East African country suspends port development after its president criticized the Chinese developers' financing terms for being "exploitative"

A major Belt & Road Initiative project in Africa is running into trouble, after Tanzania suspended the development of Bagamoyo port.

President John Magufuli told local media that the Chinese port developers had put in place “exploitative and awkward” terms in order for financing to be provided, adding that these constituted “tough conditions that can only be accepted by mad people.”

China Merchants Holding International wanted a 99-year lease to operate the port.

Tanzania Ports Authority Director General Deusdedit Kakoko also told local press in mid-June that the Chinese side had also asked the Tanzanian government to indemnify them against potential losses during the project implementation stage. They also wanted tax waivers including Value Added Tax. Since China would control the port throughput and conduct the audit process, the project would lack transparency.

Another problem for the Tanzanian side is the plan for a nearby trade zone. This Portside Industrial Zone would be developed under a tripartite agreement involving the Government of Tanzania, China Merchants Holdings International, and the State Government Reserve Fund from Oman. Tanzania feared a loss of control over companies setting up in this zone.

The lack of transparency, and the way in which China likes to control investment zones alongside port projects, goes to the heart of criticism of the BRI in Africa.

The port facility and associated economic zone were billed as a US$10 billion project, one of the biggest BRI projects on the African continent.

African countries want to kickstart economic development with better infrastructure. But they need loans from China to get projects off the ground, and China drives a hard bargain. The global example most often cited is Hambantota Port in Sri Lanka, operated by China Merchants Group, which has a 99-year lease negotiated as part of a debt to equity swap after Sri Lanka found it hard to service its project loans.

China Merchants Holding International signed an initial agreement on the Bagamoyo Port in March 2013, during the visit of the Chinese President Xi Jinping. The foundation stone was laid by previous President Jakaya Kikwete. President Magufuli won the October 2015 election, and was sworn in on November 5, 2015.  

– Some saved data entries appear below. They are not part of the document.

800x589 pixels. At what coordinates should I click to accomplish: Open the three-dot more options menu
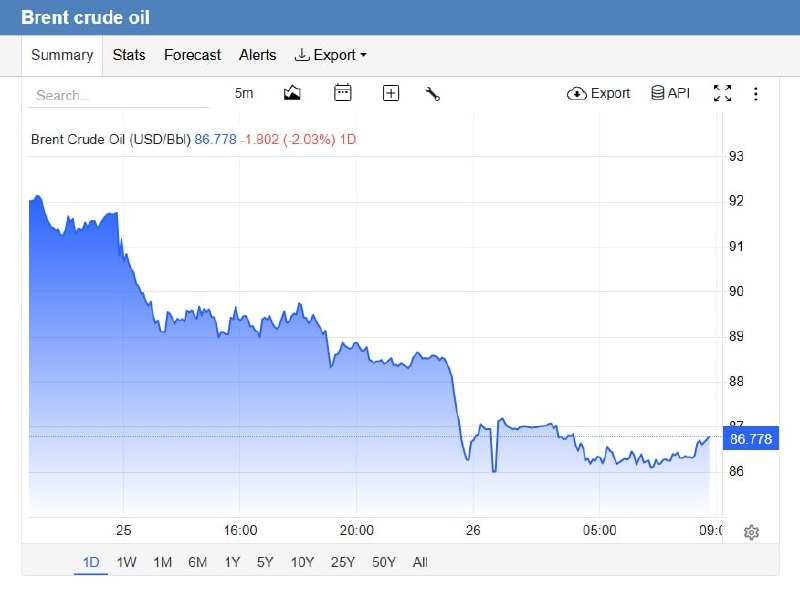coord(756,94)
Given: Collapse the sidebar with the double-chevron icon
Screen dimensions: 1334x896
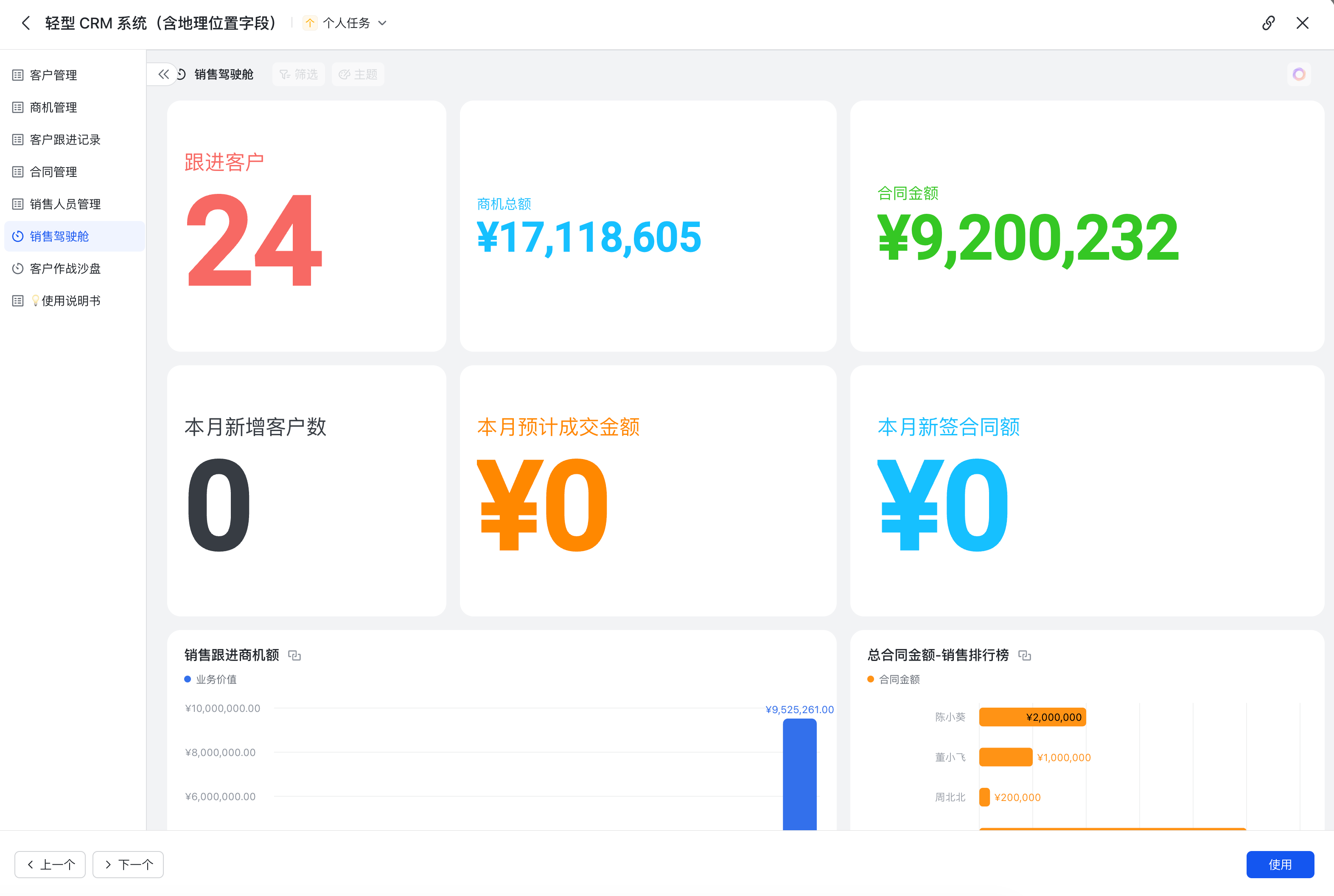Looking at the screenshot, I should click(x=163, y=74).
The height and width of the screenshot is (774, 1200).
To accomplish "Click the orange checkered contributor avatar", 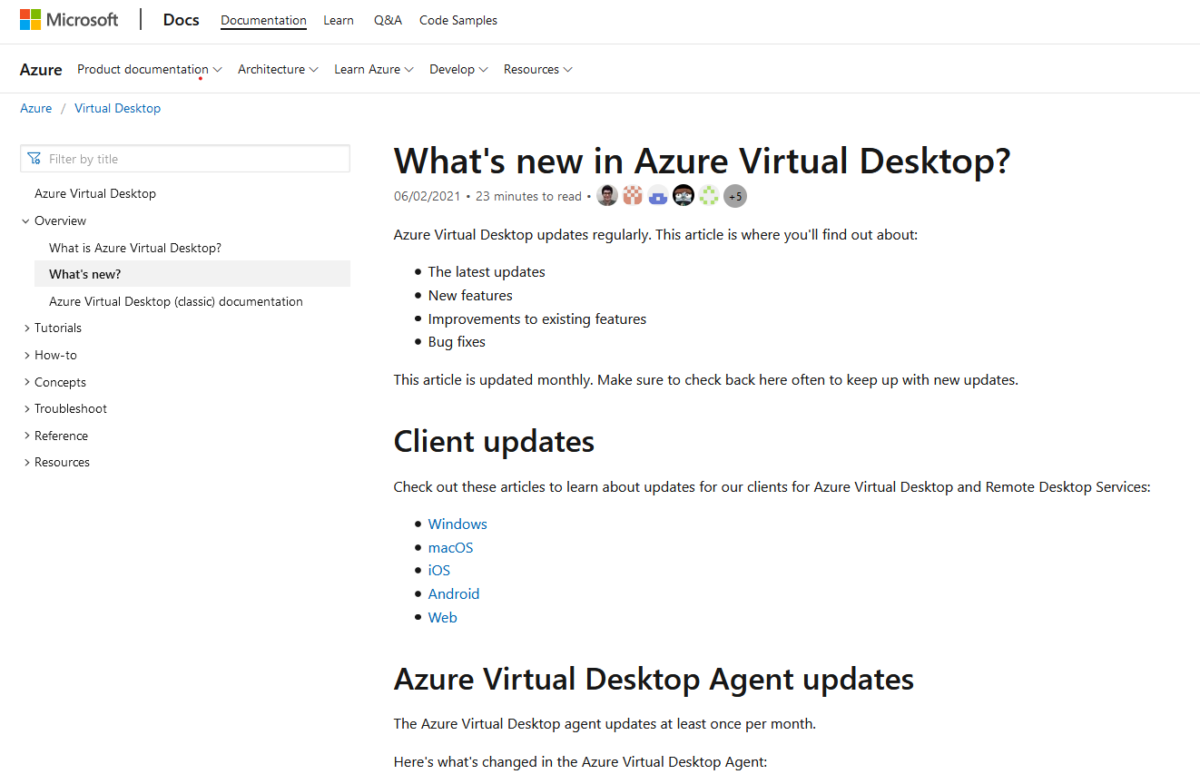I will click(x=632, y=195).
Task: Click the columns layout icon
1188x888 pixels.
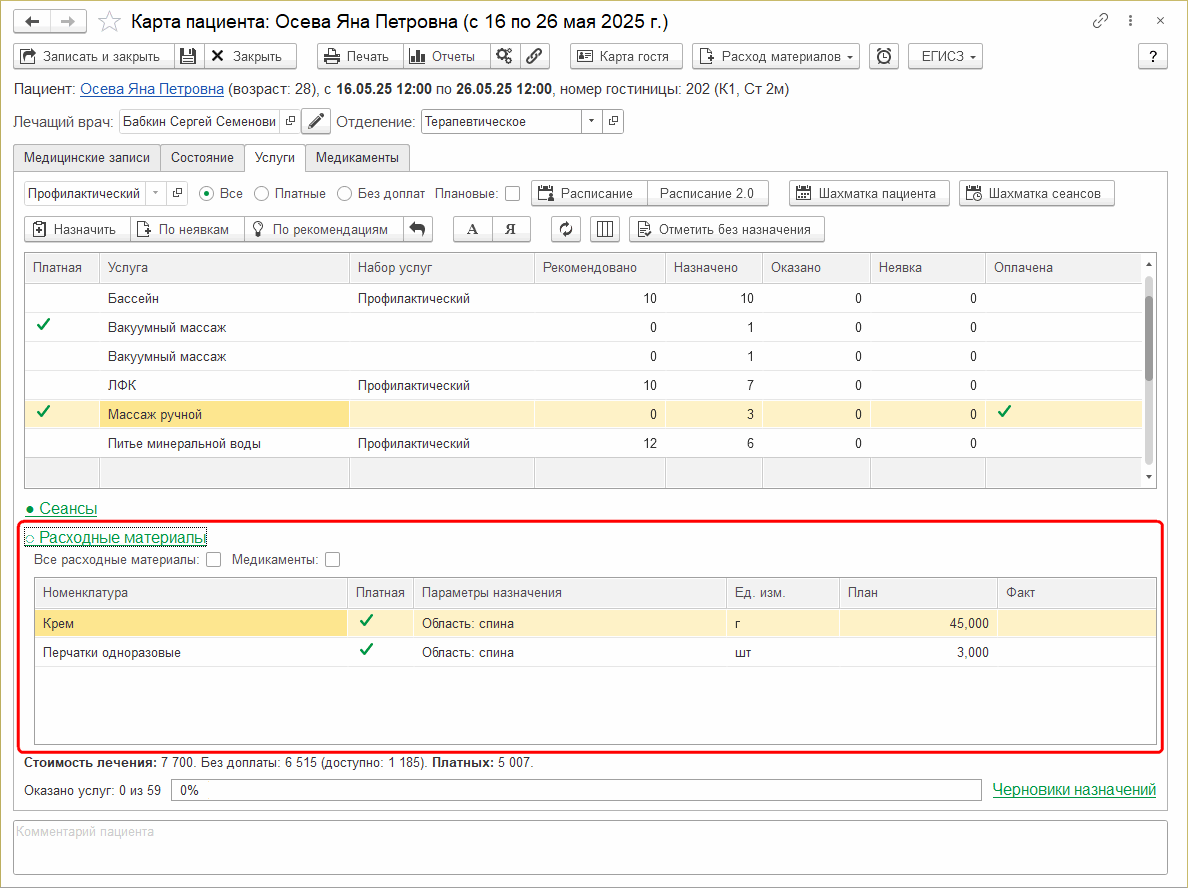Action: [604, 229]
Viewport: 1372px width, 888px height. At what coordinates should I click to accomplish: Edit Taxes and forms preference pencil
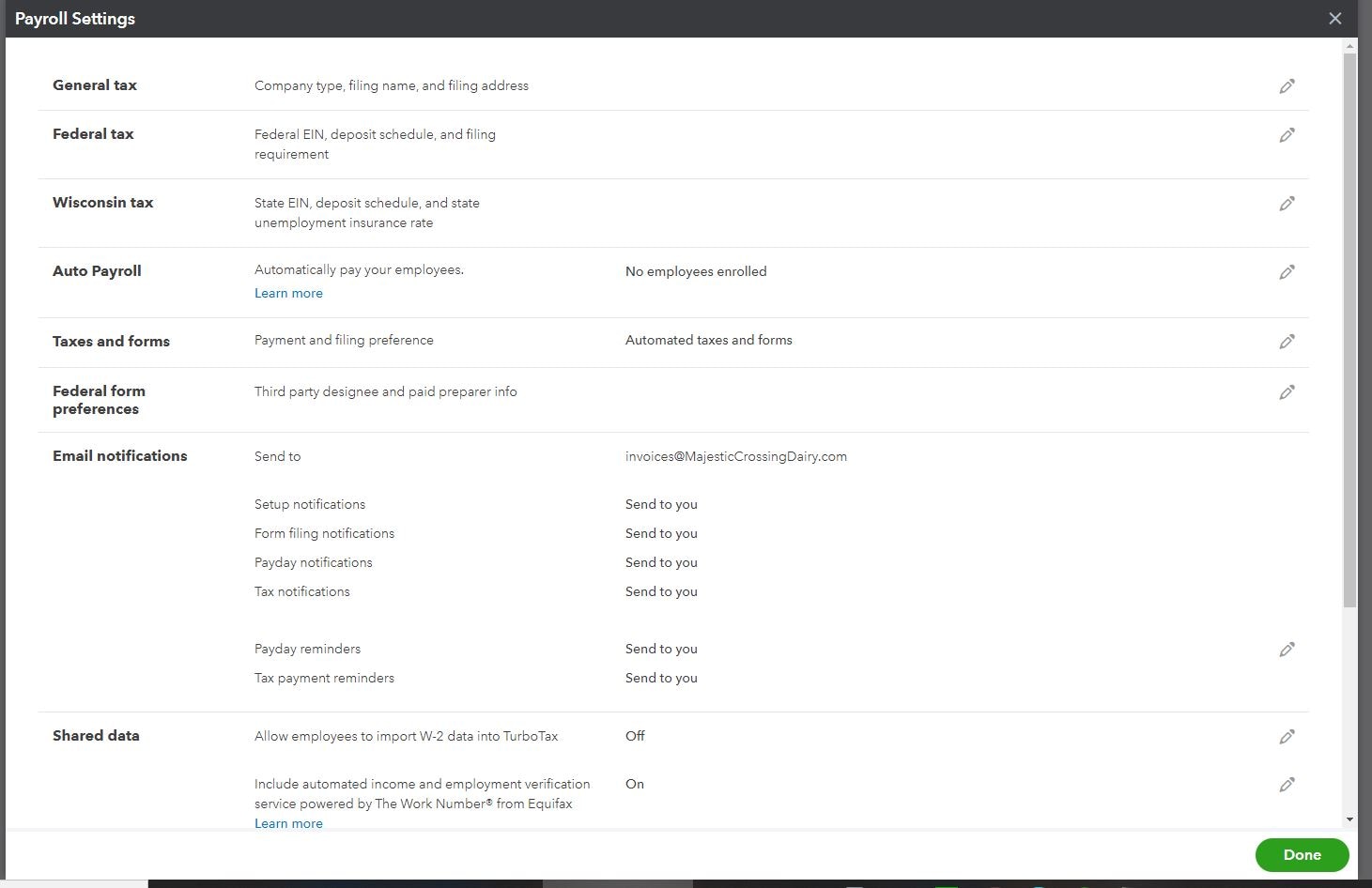(1287, 342)
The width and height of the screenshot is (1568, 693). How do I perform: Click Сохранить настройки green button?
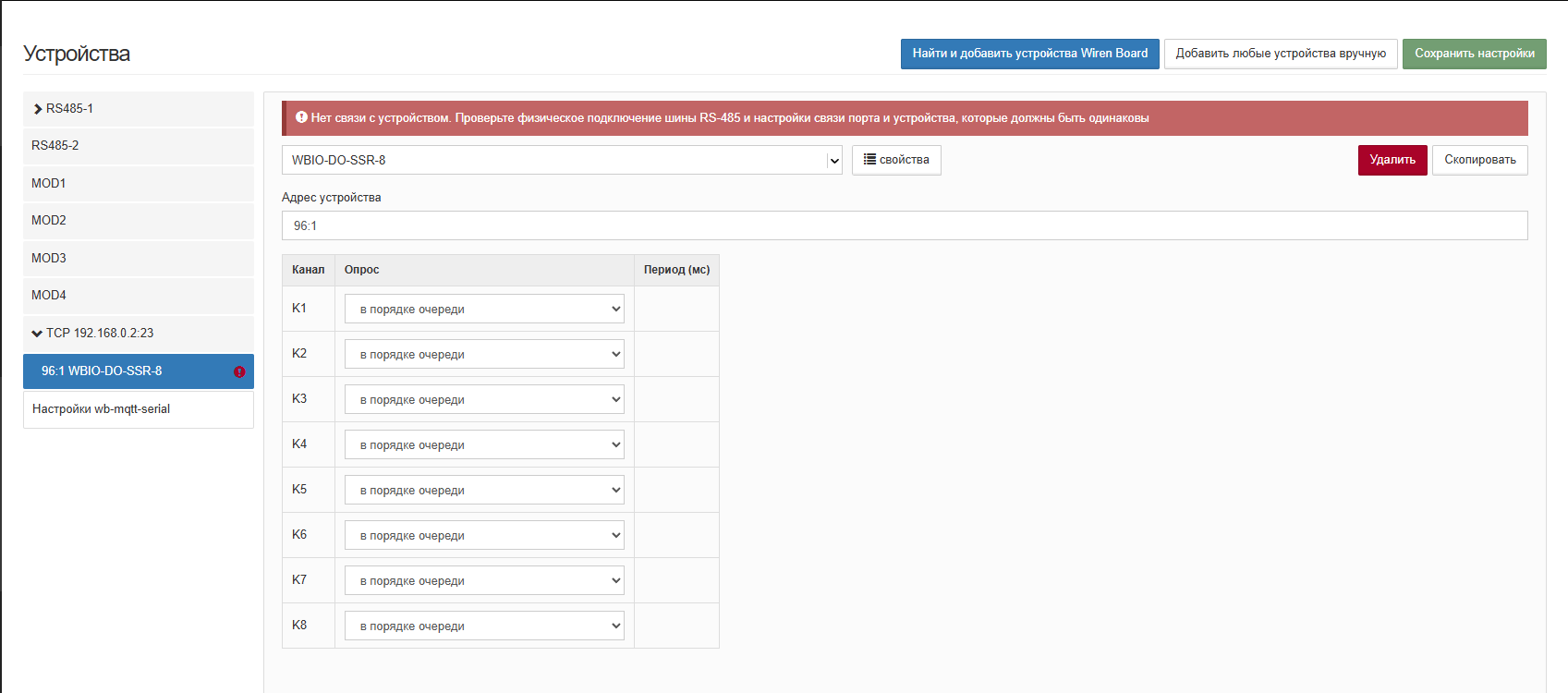[x=1474, y=54]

In addition to the specific terms of the Bagamoyo agreement, there are also concerns about the extent of port development along the East Africa coast.

Kenya is currently modernizing Mombasa port and also constructing a sizeable new port at Lamu, which will also serve freight traffic out of Ethiopia and Southern Sudan.

Tanzania itself is upgrading its port at Dar es Salaam, and the concern is that there will not be enough traffic to make all projects viable.

Nonetheless, container shipping costs tend to be high out of Africa, and there is clearly a need to improve efficiency in this area. China has the capacity to develop new port projects, and can provide the financing as well - a package which has proven attractive to many African governments.

China would have had the chance to address the matter on June 25, during a meeting held in Beijing with over 80 African ministerial-level officials.

African foreign ministers were among those present at the Coordinators' Meeting on the Implementation of the Follow-up Actions of the Beijing Summit of the Forum on the China-Africa Cooperation (FOCAC), with the aim of better implementing the outcomes of Beijing Summit in 2018.

Chinese Foreign Minister Wang Yi held meetings with foreign ministers from nine African countries. They were Naledi Pandor from South Africa, Palamagamba Kabudi from Tanzania, Ezechiel Nibigira from Burundi, Aurelien Agbenonci from Benin, Nhial Deng Nhial from South Sudan, Mamadou Tangara from Gambia, Joseph Malanji from Zambia, Luis Filipe Tavares from Cape Verde, and Gbehzohngar Findley from Liberia.

At the G20 meeting in the Japanese city of Osaka on the last weekend of June, President Xi Jinping put forward a three-point proposal on building a closer community with a shared future between China and African countries.

On the sidelines of the G20 summit in Osaka, Xi chaired a China-Africa leaders’ meeting on June 28, which was also attended by South African President Cyril Ramaphosa, also former African co-chair of the Forum on China-Africa Cooperation (FOCAC); Egyptian President Abdel-Fattah al-Sisi, also rotating chair of the African Union; Senegalese President Macky Sall, current African co-chair of the FOCAC; and UN Secretary-General Antonio Guterres.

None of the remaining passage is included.